I’m travelling northward up a network of inlets and passages to a place called Ellerslie Lake, a sacred back water to locals. The scenery and fishing are supposed to be fantastic. We’re in the middle of herring season. There might be wildlife to see with all that surplus feed in the water. By mid-afternoon ‘Seafire’ arrives and the anchor goes down in a magic world which is entirely mine. There is a logging camp miles back but here the solitude is absolute. The silence thunders out. I launch the dinghy and soon find a forgotten joy as I skim across the flat water. I love exploring in my trusty little Achilles and can quickly cover many miles in a radius from where mother ship ‘Seafire’ is anchored. The skies have cleared a bit. A golden evening light bathes the area and it will be best to take advantage. I decide to visit the falls and find a rich reward of soft pure light for the effort. As the tide falls the is a tidal gorge to navigate in and out of the large lagoon below the falls. The lower the tide the more the rapids increase.

Anchored beneath the mountain. We all need to occasionally be reminded of how tiny and insignificant we are.

Natural Art. I could see a fish in the reflection at the tide line.

I remind myself that I’m entirely alone as I pick my way up and over the boiling water but I’m having fun for once. I love white water and soon I’m into the lagoon. In another two miles I arrive at a spectacular water falls running into the sea. The light is fading and I know the rapids will be steeper each minute I linger.

The prize. The falls  which drain Ellerslie Lake. I’ll go back and explore when it’s warmer.

Over the edge. Yeehawing my way down the rapids from the lagoon at Ellerslie Lake.

I’m not a kid with a canoe anymore, and I don’t want to spend the night here if the rapids become impassable. The rapids are considerably more violent and steeper but the hardest part is making a decision to just do it. Then you pick your way through and it’s over. I’m hungry and getting cold. Finally back at the boat I’m numb, my arthritic hands burning with painful coldness. I have never worn gloves but the time has come. God bless my diesel furnace. Despite the warmth of my kerosene lamp and the music I play, Stan Rogers then Ibrahim Ferrer, nothing warms my core. The music of Cuba seems incongruously far from the cold grandeur of this incredible place.

Warmth at last light. I turned up the furnace and put the kettle on promptly on my return.

I am still filled with pain and stiffness in the morning. This sucks! The fog and rain has descended again and my body, and soul, ache for warmth. Damn! This getting older will be the death of me! After breakfast I clean up and decide to crawl back into bed. The weather, and the way I feel, are equally grey. At 13:00 I am up and after consulting the charts I decide to pull the hook and amble back toward Shearwater the long way. I’ll find another place to anchor tonight. The weekend is already half gone, but then, half still lies ahead. The rain squalls continue.
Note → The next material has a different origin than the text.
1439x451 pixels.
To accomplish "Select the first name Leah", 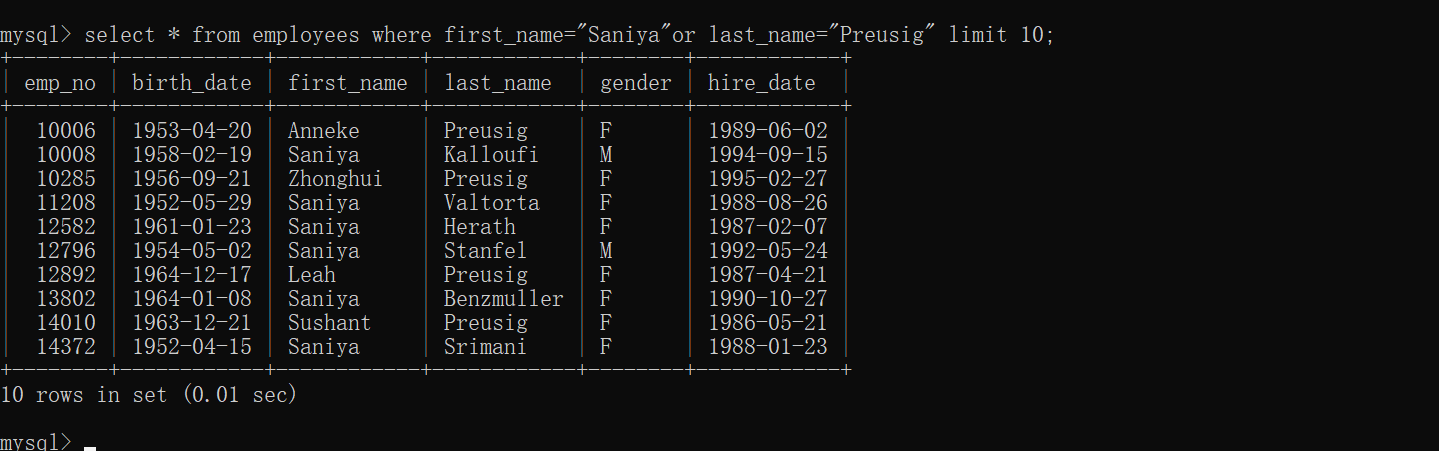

I am glad that I seized the sunlight of last evening

It blinked! I swear!
An interesting anomaly on the top of a cliff looking down on the anchorage.

Serenity.So calm that not every one notices the photo is posted inverted.

Now which way is up? Another calm evening, now in Wigham Cove…just me and the seals.

 

Soon the seals will have it all to themselves. I always find it amusing that they lay curled up like a sausage in a frying pan.

I meander down Spiller Channel for a few hours. I explore Neekas Cove and Inlet but something doesn’t feel right and i continue on my way. I’ve learned to listen to my intuition about anchorages and go or not to go decisions. There may practical reasons but experience produces an inner voice which is often correct a\nd I don’t analyze what I intuit. The wind rises on my nose but we make fair speed and it is so pleasant to feel the boat travelling as it has not for too many months. I tuck into the secure basin charted as Wigham Cove on the south end of Yeo Island. I cook a simple supper of ground beef well-imbued with smoked chipotle pepper and garlic. I fill some pitas with the potent mixture and feel a lovely glow spreading within. Warmth! Simple pleasure!

Sunday morning finds me nestled firmly between the blankets, suspended in a stupor between sleep and wakefulness. Sunlight shafts into the cabin. A light fog is dissipating to reveal a near-cloudless sky. I ache for a place to walk but the cedar jungle crowds everywhere, There are no meadows or trails, only a thick tangle of brush and windfalls and interlocked branches. Some beaches offer a place to amble at low tide along a small edge of this impenetrable mystery of endless forest. Wild creatures can magically appear and disappear silently into and from this thick maze. I crash and thrash to try and intrude for a few yards and then retreat, defeated again, to the opening from which I began. I am an alien here.

It will be a sleepy Sunday, it suits my lethargic mood and I prepare for the last leg back to my berth in Shearwater; after yet another nap. I feel exhausted and want to stay here for a week.

You’re back! Got any fishy bits for me?

Later in the day the boat is back in her berth. It is as if the weekend never happened. Monday dawns with a cloudless sky. It is windless and warm, 22 degrees C. by noon. I’m back in a bilge covered in black muck and l am already looking forward to the next weekend. This too shall pass.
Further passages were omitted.